Un premier e due vice premier non sono bastati, lunedì, per trovare l’intesa sulle nomine alla Cassa Depositi e Prestiti. Il Cda ha esaurito il suo mandato, è dimissionario, ma il nuovo Cda – dopo vari rinvii dovuti al cambio di governo – ancora non vede la luce. Lunedì scadevano i termini per la presentazione delle liste, di maggioranza e minoranza, in vista dell’assemblea – già più volte rinviata – del 13 luglio.

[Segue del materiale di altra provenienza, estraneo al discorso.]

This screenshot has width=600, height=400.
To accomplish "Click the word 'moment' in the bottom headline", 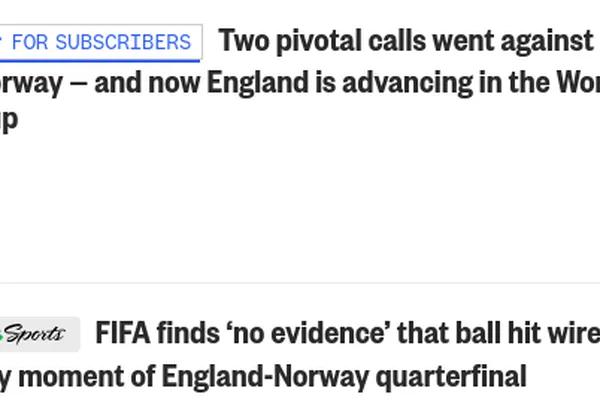I will (x=71, y=376).
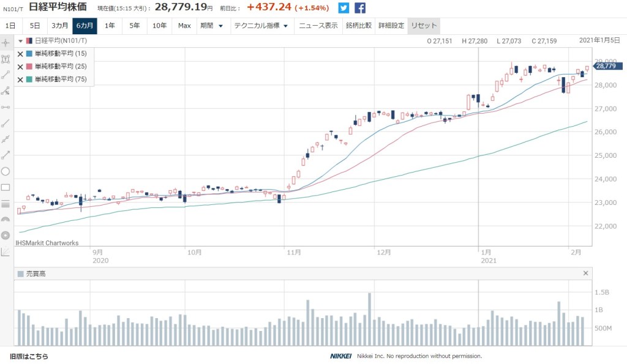Choose the arrow line drawing tool
Viewport: 627px width, 364px height.
(6, 155)
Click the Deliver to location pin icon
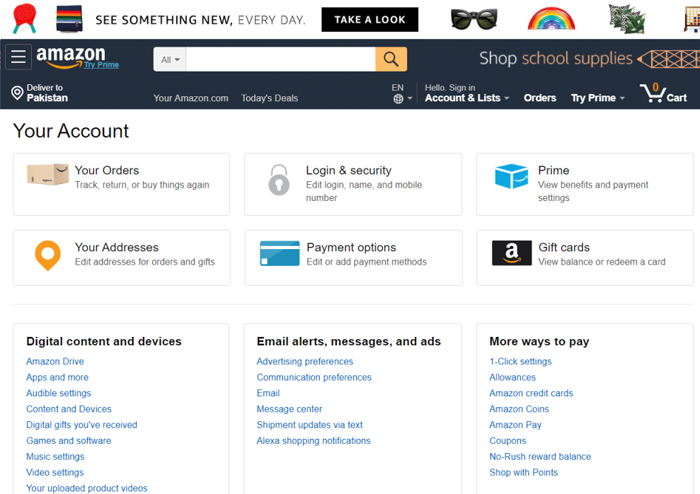Screen dimensions: 700x494 click(x=17, y=93)
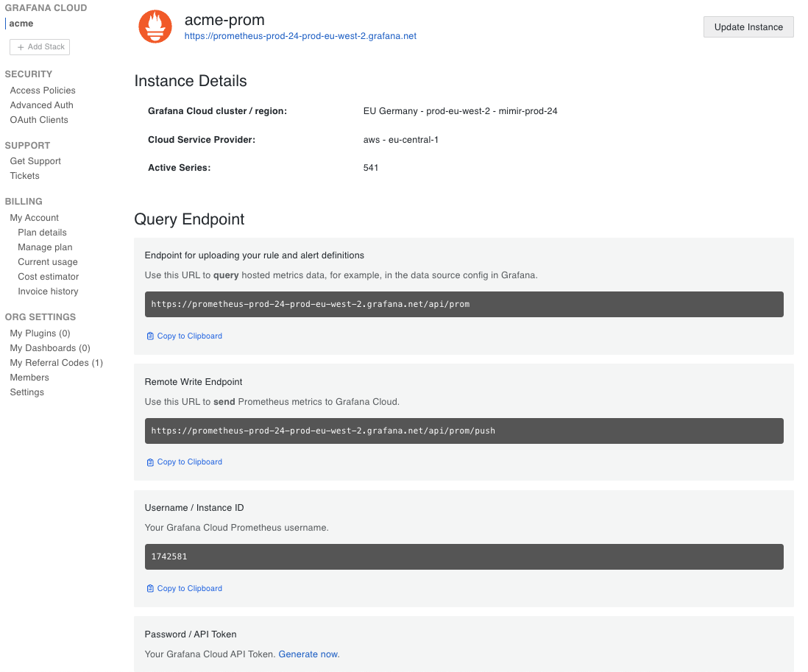View your Tickets page
This screenshot has width=808, height=672.
pyautogui.click(x=24, y=175)
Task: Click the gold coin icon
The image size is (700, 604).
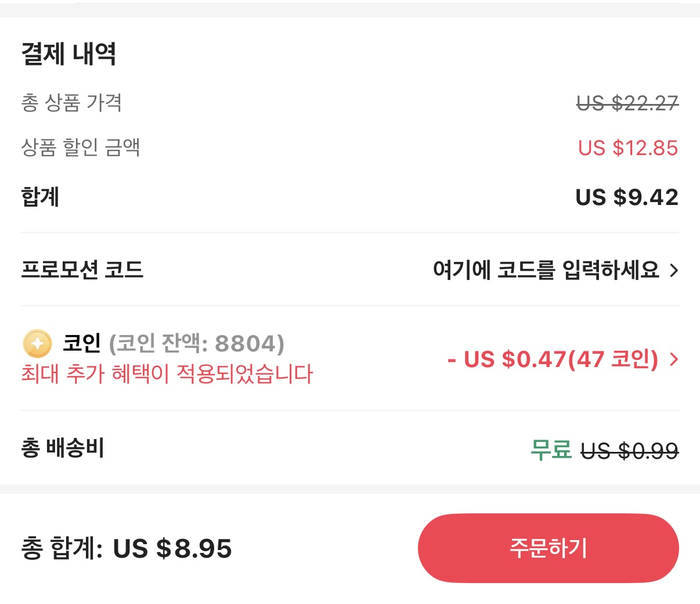Action: click(x=37, y=344)
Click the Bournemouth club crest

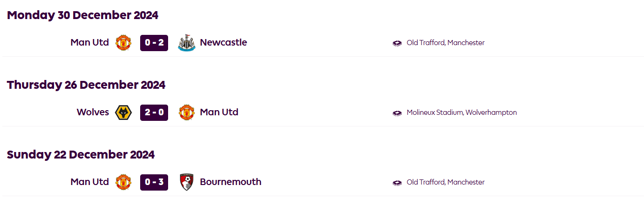click(x=186, y=182)
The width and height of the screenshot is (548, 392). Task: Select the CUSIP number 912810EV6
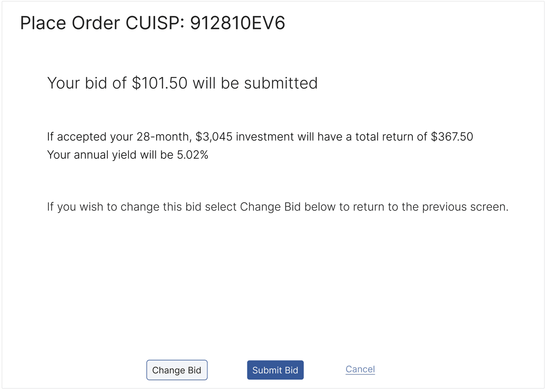[237, 23]
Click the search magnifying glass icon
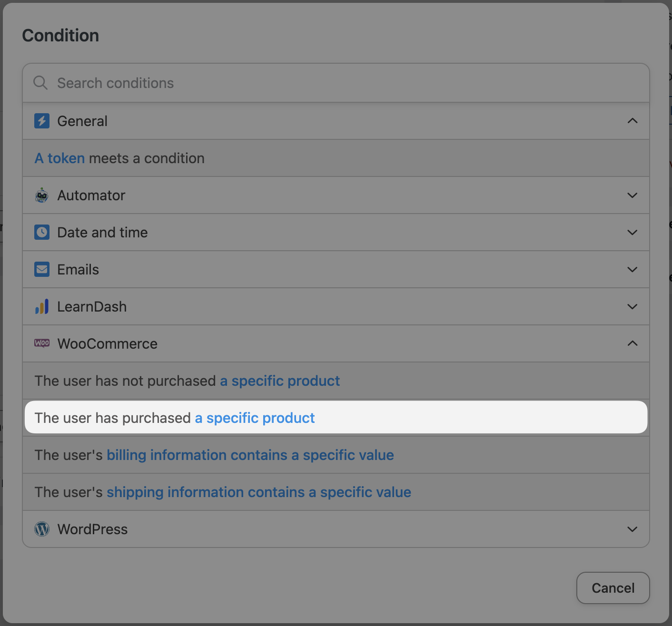This screenshot has height=626, width=672. [x=40, y=82]
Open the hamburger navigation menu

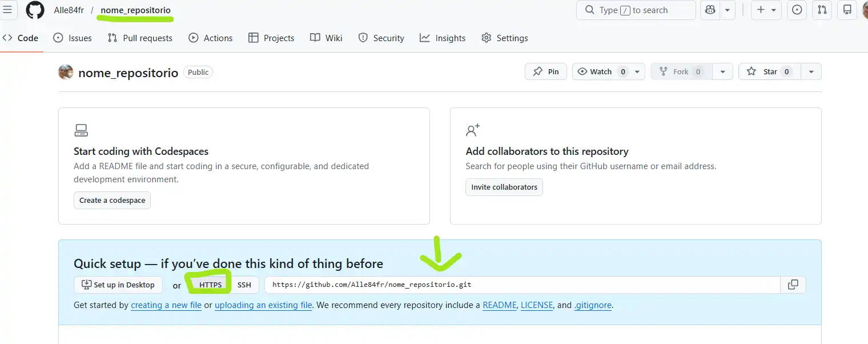pyautogui.click(x=7, y=10)
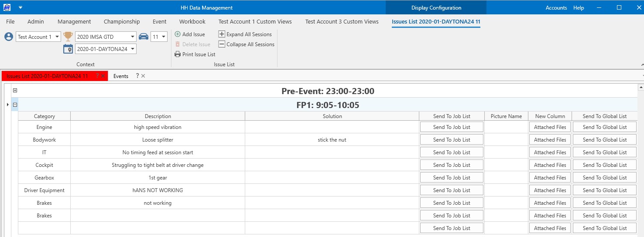The height and width of the screenshot is (237, 644).
Task: Click the user account avatar icon
Action: point(9,37)
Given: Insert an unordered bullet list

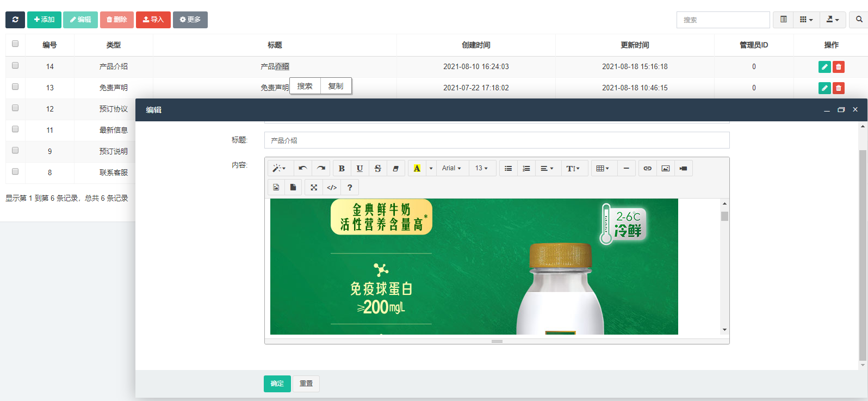Looking at the screenshot, I should 508,169.
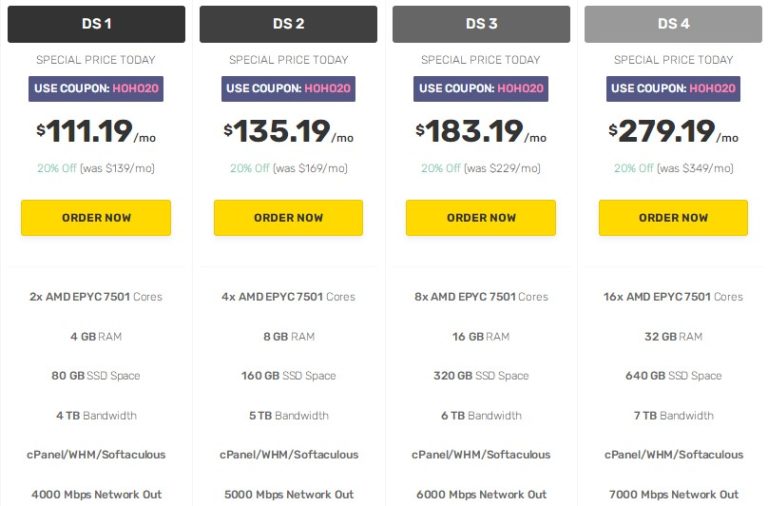Image resolution: width=768 pixels, height=506 pixels.
Task: Select the DS 3 plan header
Action: [481, 24]
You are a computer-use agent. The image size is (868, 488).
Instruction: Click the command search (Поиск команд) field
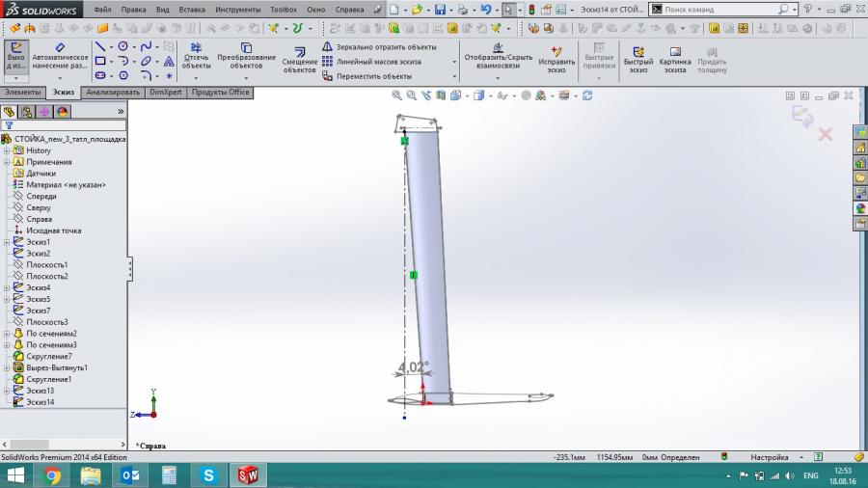tap(719, 10)
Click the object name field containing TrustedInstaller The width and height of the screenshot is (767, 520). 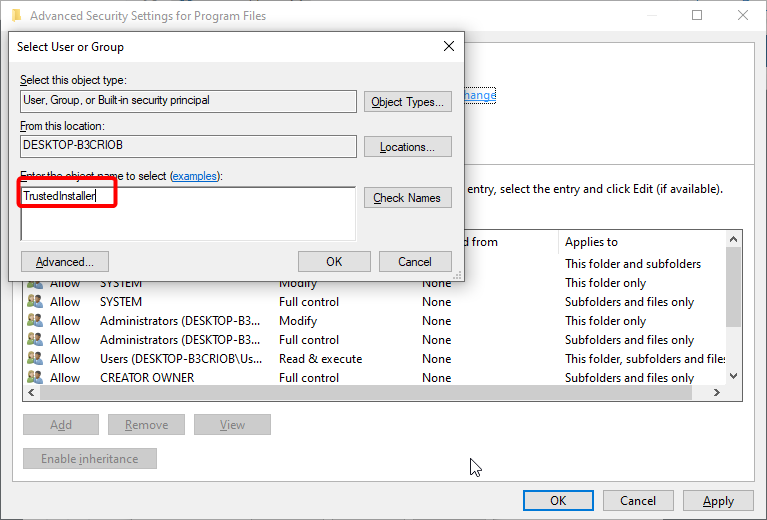click(187, 212)
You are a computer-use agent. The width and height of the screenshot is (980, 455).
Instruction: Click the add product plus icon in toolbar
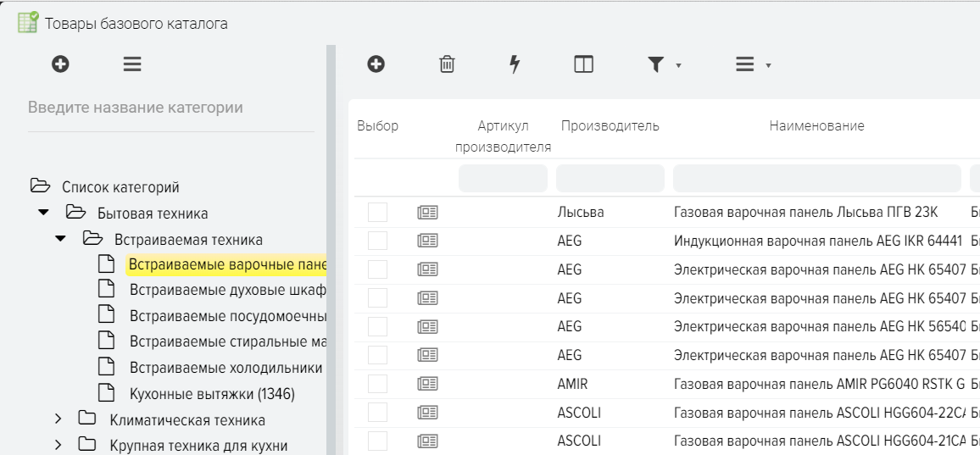(376, 64)
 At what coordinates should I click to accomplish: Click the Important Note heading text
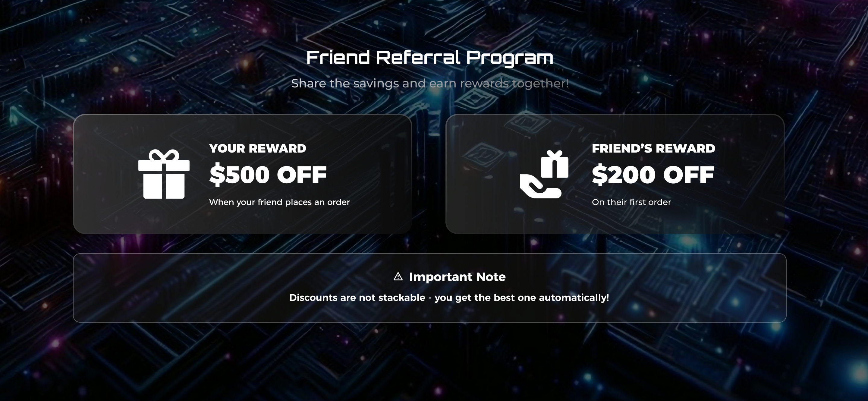457,277
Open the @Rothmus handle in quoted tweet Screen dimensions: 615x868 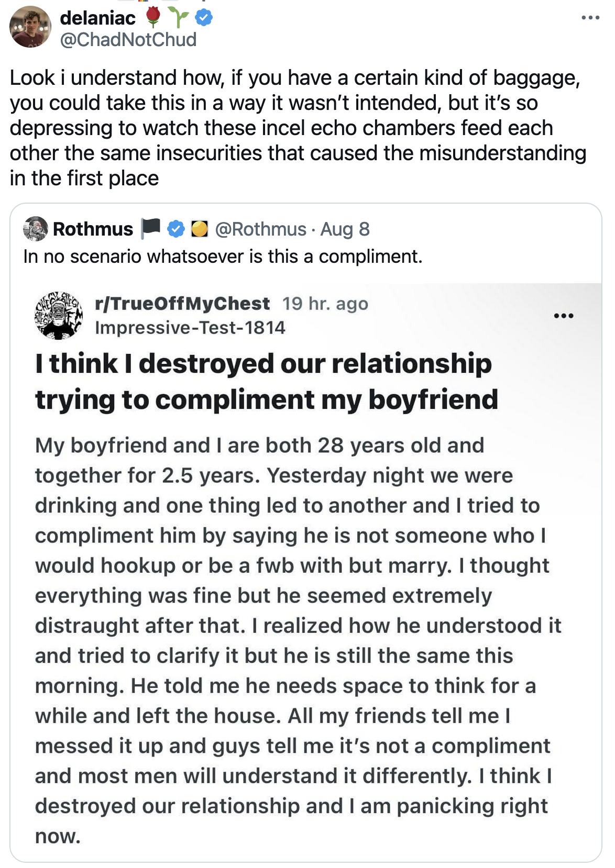coord(261,229)
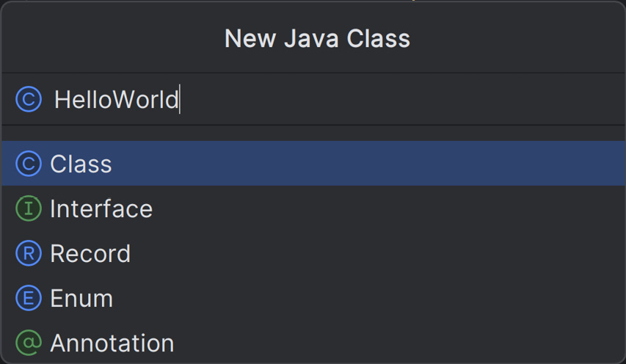This screenshot has width=626, height=364.
Task: Click the green Annotation @ icon
Action: [x=29, y=343]
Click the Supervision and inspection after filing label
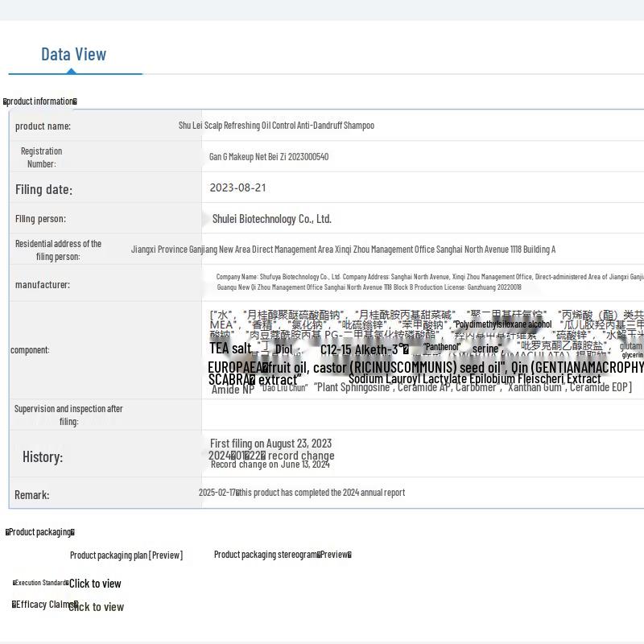 click(x=68, y=415)
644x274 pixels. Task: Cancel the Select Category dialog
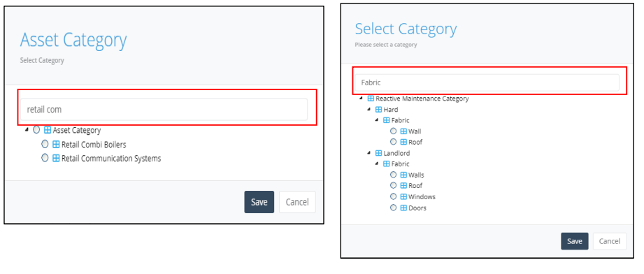point(610,241)
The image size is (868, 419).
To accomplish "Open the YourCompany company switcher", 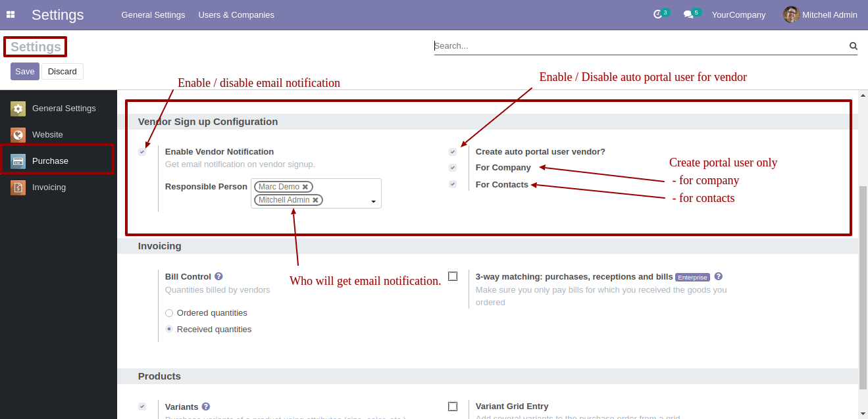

Il solo risultato al momento lo hanno prodotto le Fondazioni bancarie, cui spetta l’indicazione del nuovo presidente. Lo hanno fatto e hanno presentato la propria lista indicando Massimo Tononi (già in Mps e Borsa italiana) presidente, Matteo Melley e Alessandra Ruzzu come consiglieri. Un passo inconsueto rispetto al passato quando era abitudine presentare per Cdp una lista unitaria. Ciò potrà comunque accadere ma a questo punto bisognerà aspettare direttamente il 13 luglio quando verosimilmente il Mef presenterà una lista unitaria in assemblea.
A complicare le nomine in Cdp è la partita più complessiva sui rinnovi. Nel pacchetto rientrano infatti la nomina del direttore generale del Mef ma anche e soprattutto quelle della Rai . Sono distanti a quanto pare le posizioni della Lega e del Movimento 5 Stelle. E così il tira e molla sui nomi prosegue: dal favorito – fino a lunedì – Marcello Sala (ex vice presidente del consiglio di Intesa Sanpaolo) agli altri nomi in pista come quello del Cfo Fabrizio Palermo o del presidente della Bei, Dario Scannapieco.
Il groviglio delle nomine riguarda anche le vicende, più politiche, del Copasir e della Vigilanza Rai. Sulla scelta dei presidenti delle due commissioni – per tradizione affidati alle opposizioni – si starebbe consumando uno strappo istituzionale. Tanto che il Pd lunedì non ha consegnato ai presidenti di Camera e Senato l’elenco dei loro membri designati per le due commissioni di garanzia (rispettivamente servizi segreti e tv pubblica). Si va dunque verso un nuovo rinvio cui seguirà lo slittamento del voto sui membri del Cda Rai (fissato per il 18 luglio) e quello sul presidente Rai per il quale sono richiesti i due terzi dei votanti e servono perciò anche i voti del Pd.